Symmetric decompositions, triangulations and real-rootedness

TL;DR

This paper generalizes conditions for polynomials to have nonnegative, real-rooted symmetric decompositions, extending previous results to uniform triangulations and exploring their interlacing properties with applications in geometric combinatorics.

Contribution

It provides a new proof and generalization of symmetric decomposition conditions to subdivision operators in uniform triangulations of simplicial complexes.

Findings

Conditions for interlacing symmetric decompositions are established.

New classes of polynomials with nonnegative, real-rooted symmetric decompositions are identified.

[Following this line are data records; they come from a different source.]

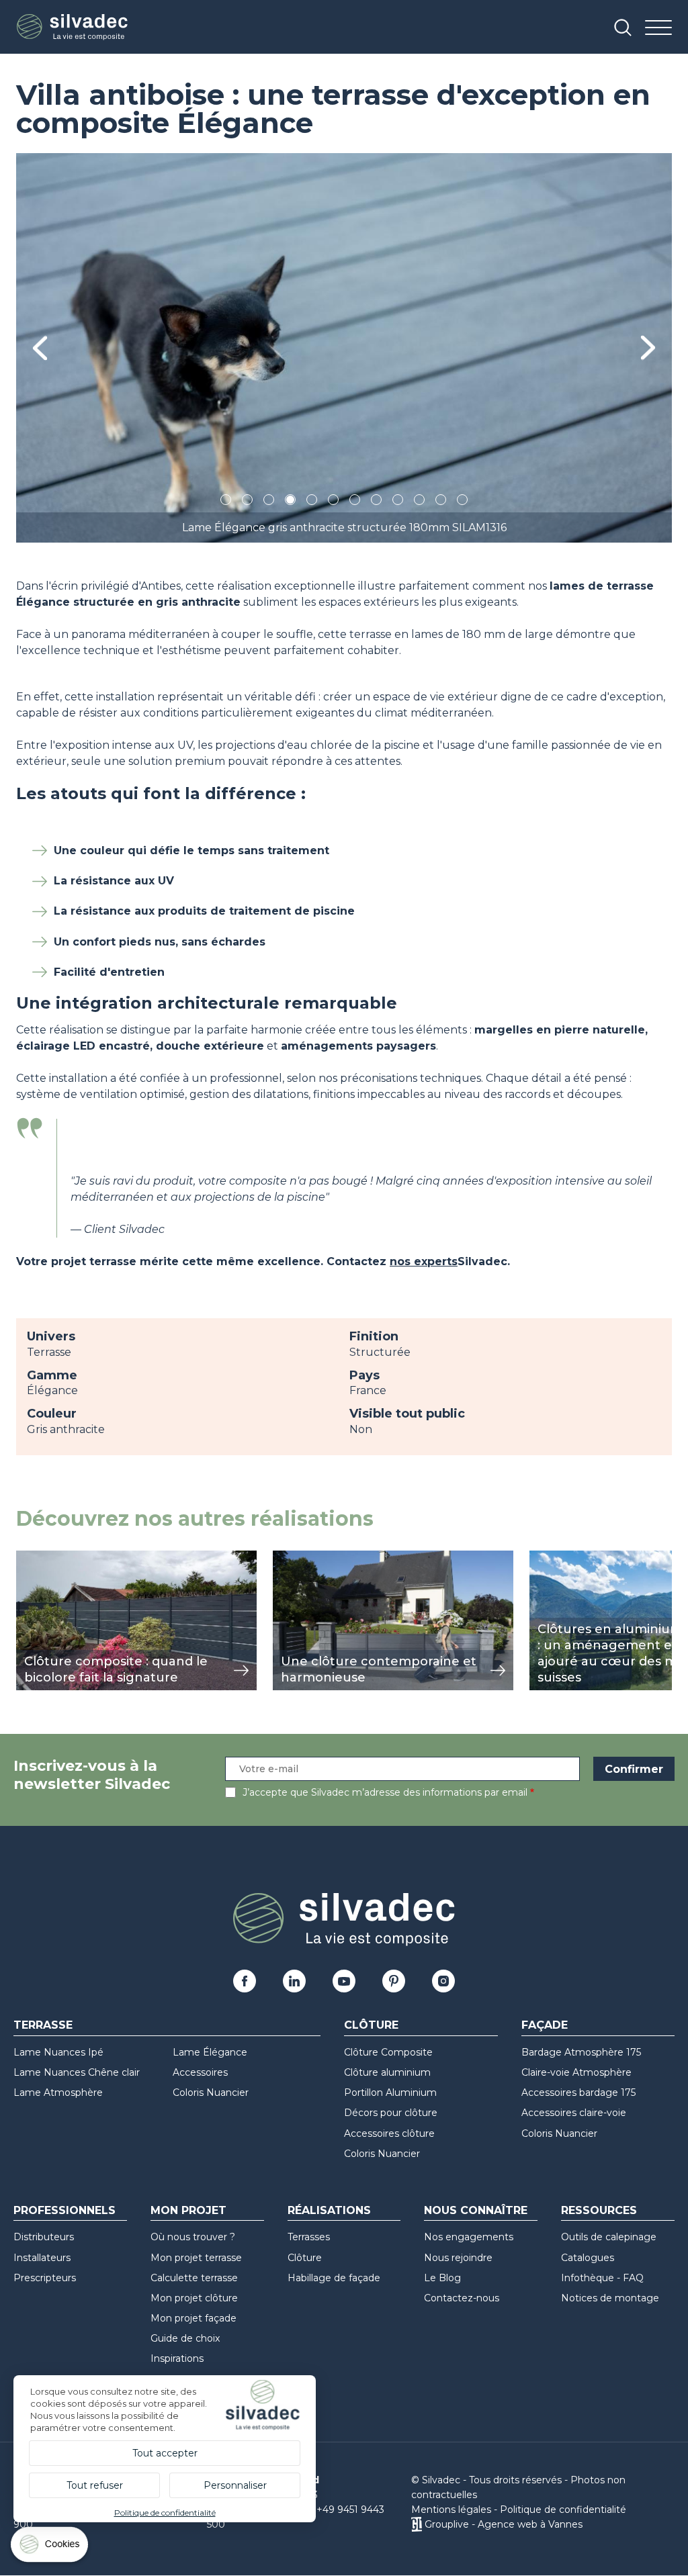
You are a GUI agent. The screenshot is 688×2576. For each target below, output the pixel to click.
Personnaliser (235, 2485)
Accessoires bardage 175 (578, 2092)
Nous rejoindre (458, 2258)
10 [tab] (420, 502)
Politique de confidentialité (563, 2509)
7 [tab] (354, 502)
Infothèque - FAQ (602, 2278)
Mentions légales (451, 2509)
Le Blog (442, 2278)
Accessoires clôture (389, 2133)
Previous (40, 348)
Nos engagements (468, 2237)
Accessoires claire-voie (573, 2113)
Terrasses (309, 2237)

Applications to $f$-vector theory in geometric combinatorics are discussed.

Abstract

Polynomials which afford nonnegative, real-rooted symmetric decompositions have been investigated recently in algebraic, enumerative and geometric combinatorics. Br\"and\'en and Solus have given sufficient conditions under which the image of a polynomial under a certain operator associated to barycentric subdivision has such a decomposition. This paper gives a new proof of their result which generalizes to subdivision operators in the setting of uniform triangulations of simplicial complexes, introduced by the first named author. Sufficient conditions under which these decompositions are also interlacing are described. Applications yield new classes of polynomials in geometric combinatorics which afford nonnegative, real-rooted symmetric decompositions. Some interesting questions in $f$-vector theory arise from this work.